|Preparing for Teaching|
|Compared with a lot of other countries in Central America Costa Rica proposes a lot of chances to natives and foreign comers alike. One of the things that Costa Ricans have most in common is their wish to learn the English.|
You can find many institutions not merely in the capital San Jose but also in other areas of the country devoted to this reason. Some even propose their teachers an exchange program according to which you teach English at the same time as the institute responds and teaches you Spanish. In addition you can be a personal tutor and make a bit more money. The prices per class differ fairly. It depends on your experience and eventually on the income of the students themselves. If you make a decision to look for a teaching place there are few things that you should know:
A number of institutions require the permit while others do not.

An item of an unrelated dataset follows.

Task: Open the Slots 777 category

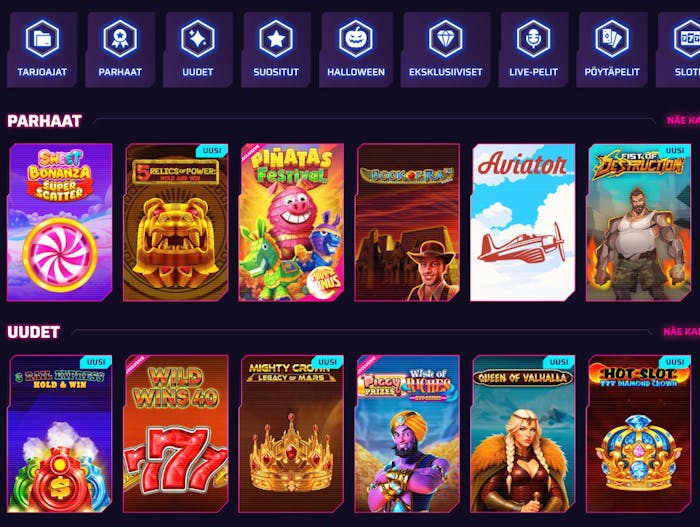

If you make a decision to stay, you will want to get your papers in action. You should find a good lawyer who will help you with this, or you can take care of this yourself. You should go to Immigration and ask for the information for a temporary permit. This comprises a copy and confirmation of your college diploma (translated into Spanish and certified), a letter from the company representing why they want to hire you over Costa Ricans, pictures, a copy of your passport, your criminal record, and so on. Since the permit takes a while, usually Immigration does not say anything as long as you are working legally.
2. Finding a Job
It is not hard. The local paper La Nación typically has ads for teaching jobs in the classified sections. The best time to look for a place is at the beginning of the school year January-February. A lot of institutes have a need of teachers for the period of that time. Furthermore you can find jobs in The Tico Times, which can be viewed online. Networking with other foreigners is an outstanding way to find opportunities as well.